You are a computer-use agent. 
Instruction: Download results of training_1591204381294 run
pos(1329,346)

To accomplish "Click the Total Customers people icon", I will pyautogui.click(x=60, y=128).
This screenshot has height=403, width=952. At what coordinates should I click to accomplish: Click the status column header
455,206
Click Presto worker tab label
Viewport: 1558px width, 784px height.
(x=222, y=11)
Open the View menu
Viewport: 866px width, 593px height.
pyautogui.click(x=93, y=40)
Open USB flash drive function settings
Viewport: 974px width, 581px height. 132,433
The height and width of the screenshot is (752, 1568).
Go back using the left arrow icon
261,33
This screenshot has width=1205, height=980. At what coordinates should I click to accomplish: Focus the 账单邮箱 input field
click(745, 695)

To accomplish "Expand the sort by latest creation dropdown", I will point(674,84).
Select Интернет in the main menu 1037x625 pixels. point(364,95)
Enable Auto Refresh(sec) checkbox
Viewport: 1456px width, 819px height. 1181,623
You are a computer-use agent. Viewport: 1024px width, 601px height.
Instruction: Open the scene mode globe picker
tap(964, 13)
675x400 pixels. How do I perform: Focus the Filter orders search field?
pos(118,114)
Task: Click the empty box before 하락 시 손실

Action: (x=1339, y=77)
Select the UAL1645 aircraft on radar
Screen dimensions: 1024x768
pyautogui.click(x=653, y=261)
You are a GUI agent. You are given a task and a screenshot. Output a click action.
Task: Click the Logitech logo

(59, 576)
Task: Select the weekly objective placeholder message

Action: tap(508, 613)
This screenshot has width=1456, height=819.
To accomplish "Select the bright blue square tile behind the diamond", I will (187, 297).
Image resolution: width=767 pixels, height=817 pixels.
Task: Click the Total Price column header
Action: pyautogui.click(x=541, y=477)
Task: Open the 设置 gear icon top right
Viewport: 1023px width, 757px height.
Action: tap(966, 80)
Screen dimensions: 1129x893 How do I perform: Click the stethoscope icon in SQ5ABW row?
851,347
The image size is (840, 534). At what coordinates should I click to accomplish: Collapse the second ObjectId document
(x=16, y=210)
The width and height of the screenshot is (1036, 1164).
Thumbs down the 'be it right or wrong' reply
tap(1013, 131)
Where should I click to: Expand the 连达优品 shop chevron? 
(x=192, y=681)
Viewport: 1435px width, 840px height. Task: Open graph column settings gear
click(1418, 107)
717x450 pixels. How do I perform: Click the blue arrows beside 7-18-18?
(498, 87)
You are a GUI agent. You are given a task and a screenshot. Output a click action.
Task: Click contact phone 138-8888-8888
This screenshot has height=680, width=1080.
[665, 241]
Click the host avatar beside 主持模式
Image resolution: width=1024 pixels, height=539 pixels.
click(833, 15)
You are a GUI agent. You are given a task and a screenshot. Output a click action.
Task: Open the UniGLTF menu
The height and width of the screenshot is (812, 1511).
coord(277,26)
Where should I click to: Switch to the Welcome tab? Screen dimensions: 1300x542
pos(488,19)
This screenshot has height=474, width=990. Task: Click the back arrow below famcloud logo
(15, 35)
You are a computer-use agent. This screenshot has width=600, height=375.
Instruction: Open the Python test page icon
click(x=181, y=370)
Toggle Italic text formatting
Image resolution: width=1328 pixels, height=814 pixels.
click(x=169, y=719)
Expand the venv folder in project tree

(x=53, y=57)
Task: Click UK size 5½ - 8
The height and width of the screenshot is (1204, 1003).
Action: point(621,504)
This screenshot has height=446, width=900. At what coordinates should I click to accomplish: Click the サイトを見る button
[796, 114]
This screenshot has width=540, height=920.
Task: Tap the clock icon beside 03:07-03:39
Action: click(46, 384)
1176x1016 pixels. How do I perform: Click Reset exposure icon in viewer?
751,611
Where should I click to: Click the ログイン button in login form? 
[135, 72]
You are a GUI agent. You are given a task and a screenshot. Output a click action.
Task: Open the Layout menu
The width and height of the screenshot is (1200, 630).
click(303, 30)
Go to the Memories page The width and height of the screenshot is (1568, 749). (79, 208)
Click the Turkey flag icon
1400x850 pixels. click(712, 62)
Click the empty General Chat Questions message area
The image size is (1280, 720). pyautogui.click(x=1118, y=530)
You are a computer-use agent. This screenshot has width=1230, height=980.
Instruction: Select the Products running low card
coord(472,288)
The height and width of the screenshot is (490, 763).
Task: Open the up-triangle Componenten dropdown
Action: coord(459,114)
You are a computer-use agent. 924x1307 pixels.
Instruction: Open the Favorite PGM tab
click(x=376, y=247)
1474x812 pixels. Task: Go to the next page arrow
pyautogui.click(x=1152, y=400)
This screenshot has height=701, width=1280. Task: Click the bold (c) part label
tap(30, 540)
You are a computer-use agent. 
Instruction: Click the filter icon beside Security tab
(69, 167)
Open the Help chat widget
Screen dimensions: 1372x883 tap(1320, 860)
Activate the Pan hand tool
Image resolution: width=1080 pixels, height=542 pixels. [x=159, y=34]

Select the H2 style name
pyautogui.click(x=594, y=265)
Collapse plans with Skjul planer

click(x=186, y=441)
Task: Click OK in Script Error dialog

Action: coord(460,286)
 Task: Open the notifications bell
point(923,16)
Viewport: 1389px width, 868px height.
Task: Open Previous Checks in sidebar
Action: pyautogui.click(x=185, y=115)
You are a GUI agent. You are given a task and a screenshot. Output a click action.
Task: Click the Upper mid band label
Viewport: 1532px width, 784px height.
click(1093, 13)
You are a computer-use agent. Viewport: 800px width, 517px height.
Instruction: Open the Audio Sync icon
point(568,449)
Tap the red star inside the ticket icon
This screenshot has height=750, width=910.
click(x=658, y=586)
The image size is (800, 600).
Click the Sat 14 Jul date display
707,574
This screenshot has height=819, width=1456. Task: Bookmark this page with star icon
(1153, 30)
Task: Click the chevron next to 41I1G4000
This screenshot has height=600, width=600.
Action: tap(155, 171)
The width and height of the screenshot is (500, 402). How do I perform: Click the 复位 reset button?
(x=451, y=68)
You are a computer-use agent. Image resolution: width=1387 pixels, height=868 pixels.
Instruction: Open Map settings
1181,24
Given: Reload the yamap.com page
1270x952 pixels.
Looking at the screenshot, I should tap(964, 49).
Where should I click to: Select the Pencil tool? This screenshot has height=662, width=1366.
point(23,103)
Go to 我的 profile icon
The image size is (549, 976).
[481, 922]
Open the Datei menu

———

Edit the part of the records that opens with the line containing "Task: Click the empty box before 하락 시 손실" and closes with the line containing "Action: pyautogui.click(x=541, y=477)": give only those lines again with "aircraft" changed to "plane" and nothing else altered.

Task: Click the empty box before 하락 시 손실

Action: (x=1339, y=77)
Select the UAL1645 plane on radar
Screen dimensions: 1024x768
pyautogui.click(x=653, y=261)
You are a GUI agent. You are given a task and a screenshot. Output a click action.
Task: Click the Logitech logo

(59, 576)
Task: Select the weekly objective placeholder message

Action: tap(508, 613)
This screenshot has width=1456, height=819.
To accomplish "Select the bright blue square tile behind the diamond", I will (187, 297).
Image resolution: width=767 pixels, height=817 pixels.
Task: Click the Total Price column header
Action: pyautogui.click(x=541, y=477)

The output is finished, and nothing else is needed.